_What to do_
Rescale the material below by writing out every line again, requests included, with each answer coordinate multiplied by 1.8 and rounded to the nearest whole number, halves rounded up, and with the numbers in the requests left unchanged. Cover all of the material but leave the pictures out.

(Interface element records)
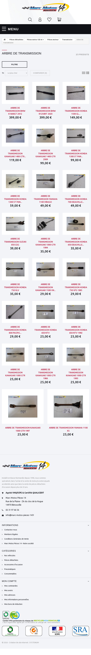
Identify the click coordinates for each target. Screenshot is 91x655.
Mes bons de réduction (13, 610)
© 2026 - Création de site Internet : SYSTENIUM (20, 649)
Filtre (14, 63)
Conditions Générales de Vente (16, 545)
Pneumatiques (10, 575)
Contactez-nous (10, 536)
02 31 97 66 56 (12, 516)
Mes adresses (9, 601)
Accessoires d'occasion (13, 571)
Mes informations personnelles (16, 606)
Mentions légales (11, 541)
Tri (3, 72)
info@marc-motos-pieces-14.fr (20, 521)
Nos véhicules (9, 562)
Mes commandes (11, 592)
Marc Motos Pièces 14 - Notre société (19, 550)
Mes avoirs (8, 597)
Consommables (10, 580)
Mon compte (9, 587)
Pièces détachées (11, 566)
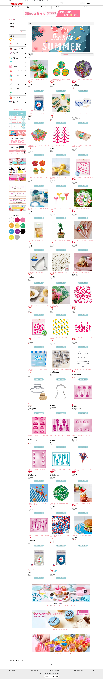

_Written solution_
Identify the click coordinates for each target. Screenshot is 91x655.
Mes bons de réduction (23, 1098)
© 2026 - Création de site Internet : SYSTENIUM (36, 1168)
Filtre (25, 113)
Conditions Générales de Vente (29, 981)
Pneumatiques (18, 1035)
Contactez-nous (18, 965)
02 31 97 66 56 (22, 929)
Mes adresses (16, 1082)
Accessoires d'occasion (23, 1028)
Mes informations personnelles (29, 1091)
Mentions légales (20, 974)
Tri (5, 130)
info@marc-motos-pieces-14.fr (36, 938)
Nos véhicules (16, 1012)
Mes commandes (20, 1066)
Marc Motos Pièces 14 - Notre société (34, 990)
Mes avoirs (14, 1075)
Consommables (18, 1044)
Mon compte (16, 1057)
Pièces détachées (20, 1019)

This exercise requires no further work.